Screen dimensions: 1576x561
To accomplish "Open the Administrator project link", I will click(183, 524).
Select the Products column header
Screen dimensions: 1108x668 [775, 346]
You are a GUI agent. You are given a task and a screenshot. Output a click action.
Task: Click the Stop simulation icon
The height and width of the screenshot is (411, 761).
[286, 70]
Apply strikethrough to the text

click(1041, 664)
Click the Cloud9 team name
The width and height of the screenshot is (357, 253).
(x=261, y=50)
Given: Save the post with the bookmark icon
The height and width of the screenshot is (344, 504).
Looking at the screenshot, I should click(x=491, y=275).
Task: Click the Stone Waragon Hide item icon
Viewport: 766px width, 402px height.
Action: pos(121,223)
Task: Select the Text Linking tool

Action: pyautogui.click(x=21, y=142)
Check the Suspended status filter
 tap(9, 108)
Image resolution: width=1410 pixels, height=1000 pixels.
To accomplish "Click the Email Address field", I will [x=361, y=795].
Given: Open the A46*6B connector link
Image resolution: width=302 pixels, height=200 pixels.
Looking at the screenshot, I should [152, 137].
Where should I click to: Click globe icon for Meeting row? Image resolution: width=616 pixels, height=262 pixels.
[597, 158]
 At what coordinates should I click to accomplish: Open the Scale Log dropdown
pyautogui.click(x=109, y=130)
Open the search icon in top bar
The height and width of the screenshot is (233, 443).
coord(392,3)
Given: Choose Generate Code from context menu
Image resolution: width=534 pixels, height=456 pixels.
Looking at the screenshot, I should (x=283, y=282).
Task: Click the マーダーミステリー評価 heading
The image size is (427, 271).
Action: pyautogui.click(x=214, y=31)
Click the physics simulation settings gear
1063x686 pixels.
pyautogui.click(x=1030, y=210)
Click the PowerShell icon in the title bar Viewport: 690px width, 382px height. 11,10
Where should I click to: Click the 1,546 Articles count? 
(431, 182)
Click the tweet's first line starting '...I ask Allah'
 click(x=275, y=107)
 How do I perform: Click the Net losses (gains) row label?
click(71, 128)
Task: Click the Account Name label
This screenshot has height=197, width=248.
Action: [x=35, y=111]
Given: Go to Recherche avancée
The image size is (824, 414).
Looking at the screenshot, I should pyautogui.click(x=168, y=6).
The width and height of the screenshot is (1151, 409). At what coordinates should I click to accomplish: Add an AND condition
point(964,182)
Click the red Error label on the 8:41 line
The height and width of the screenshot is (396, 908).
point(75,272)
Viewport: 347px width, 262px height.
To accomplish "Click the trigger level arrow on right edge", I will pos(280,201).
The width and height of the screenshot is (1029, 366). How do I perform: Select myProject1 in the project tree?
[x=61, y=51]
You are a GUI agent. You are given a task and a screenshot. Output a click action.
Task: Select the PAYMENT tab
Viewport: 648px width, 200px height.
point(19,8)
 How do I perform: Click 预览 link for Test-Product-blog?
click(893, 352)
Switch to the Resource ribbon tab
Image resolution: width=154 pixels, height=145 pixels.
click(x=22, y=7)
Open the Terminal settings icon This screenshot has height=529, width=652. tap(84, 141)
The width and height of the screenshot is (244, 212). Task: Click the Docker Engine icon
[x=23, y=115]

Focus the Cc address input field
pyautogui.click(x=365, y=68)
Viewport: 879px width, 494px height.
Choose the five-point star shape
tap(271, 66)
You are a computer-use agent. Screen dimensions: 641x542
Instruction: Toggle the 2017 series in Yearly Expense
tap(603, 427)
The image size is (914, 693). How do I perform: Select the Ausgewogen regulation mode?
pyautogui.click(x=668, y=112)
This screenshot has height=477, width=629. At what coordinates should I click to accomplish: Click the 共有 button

····················

TASK DESCRIPTION:
Retype the material precisely, leaving out no line.

RESULT:
Screen dimensions: 1576x561
To accomplish "Open the Administrator project link", I will click(183, 524).
Select the Products column header
Screen dimensions: 1108x668 [775, 346]
You are a GUI agent. You are given a task and a screenshot. Output a click action.
Task: Click the Stop simulation icon
The height and width of the screenshot is (411, 761).
[286, 70]
Apply strikethrough to the text

click(1041, 664)
Click the Cloud9 team name
The width and height of the screenshot is (357, 253).
(x=261, y=50)
Given: Save the post with the bookmark icon
The height and width of the screenshot is (344, 504).
Looking at the screenshot, I should click(x=491, y=275).
Task: Click the Stone Waragon Hide item icon
Viewport: 766px width, 402px height.
Action: pos(121,223)
Task: Select the Text Linking tool

Action: pyautogui.click(x=21, y=142)
Check the Suspended status filter
 tap(9, 108)
Image resolution: width=1410 pixels, height=1000 pixels.
To accomplish "Click the Email Address field", I will [x=361, y=795].
Given: Open the A46*6B connector link
Image resolution: width=302 pixels, height=200 pixels.
Looking at the screenshot, I should [152, 137].
Where should I click to: Click globe icon for Meeting row? Image resolution: width=616 pixels, height=262 pixels.
[597, 158]
 At what coordinates should I click to accomplish: Open the Scale Log dropdown
pyautogui.click(x=109, y=130)
Open the search icon in top bar
The height and width of the screenshot is (233, 443).
coord(392,3)
Given: Choose Generate Code from context menu
Image resolution: width=534 pixels, height=456 pixels.
Looking at the screenshot, I should (x=283, y=282).
Task: Click the マーダーミステリー評価 heading
The image size is (427, 271).
Action: pyautogui.click(x=214, y=31)
Click the physics simulation settings gear
1063x686 pixels.
pyautogui.click(x=1030, y=210)
Click the PowerShell icon in the title bar Viewport: 690px width, 382px height. 11,10
Where should I click to: Click the 1,546 Articles count? 
(431, 182)
Click the tweet's first line starting '...I ask Allah'
 click(x=275, y=107)
 How do I perform: Click the Net losses (gains) row label?
click(71, 128)
Task: Click the Account Name label
This screenshot has height=197, width=248.
Action: [x=35, y=111]
Given: Go to Recherche avancée
The image size is (824, 414).
Looking at the screenshot, I should pyautogui.click(x=168, y=6).
The width and height of the screenshot is (1151, 409). At what coordinates should I click to accomplish: Add an AND condition
point(964,182)
Click the red Error label on the 8:41 line
The height and width of the screenshot is (396, 908).
point(75,272)
Viewport: 347px width, 262px height.
To accomplish "Click the trigger level arrow on right edge", I will pos(280,201).
The width and height of the screenshot is (1029, 366). How do I perform: Select myProject1 in the project tree?
[x=61, y=51]
You are a GUI agent. You are given a task and a screenshot. Output a click action.
Task: Select the PAYMENT tab
Viewport: 648px width, 200px height.
point(19,8)
 How do I perform: Click 预览 link for Test-Product-blog?
click(893, 352)
Switch to the Resource ribbon tab
Image resolution: width=154 pixels, height=145 pixels.
click(x=22, y=7)
Open the Terminal settings icon This screenshot has height=529, width=652. tap(84, 141)
The width and height of the screenshot is (244, 212). Task: Click the Docker Engine icon
[x=23, y=115]

Focus the Cc address input field
pyautogui.click(x=365, y=68)
Viewport: 879px width, 494px height.
Choose the five-point star shape
tap(271, 66)
You are a computer-use agent. Screen dimensions: 641x542
Instruction: Toggle the 2017 series in Yearly Expense
tap(603, 427)
The image size is (914, 693). How do I perform: Select the Ausgewogen regulation mode?
pyautogui.click(x=668, y=112)
This screenshot has height=477, width=629. At what coordinates should I click to accomplish: Click the 共有 button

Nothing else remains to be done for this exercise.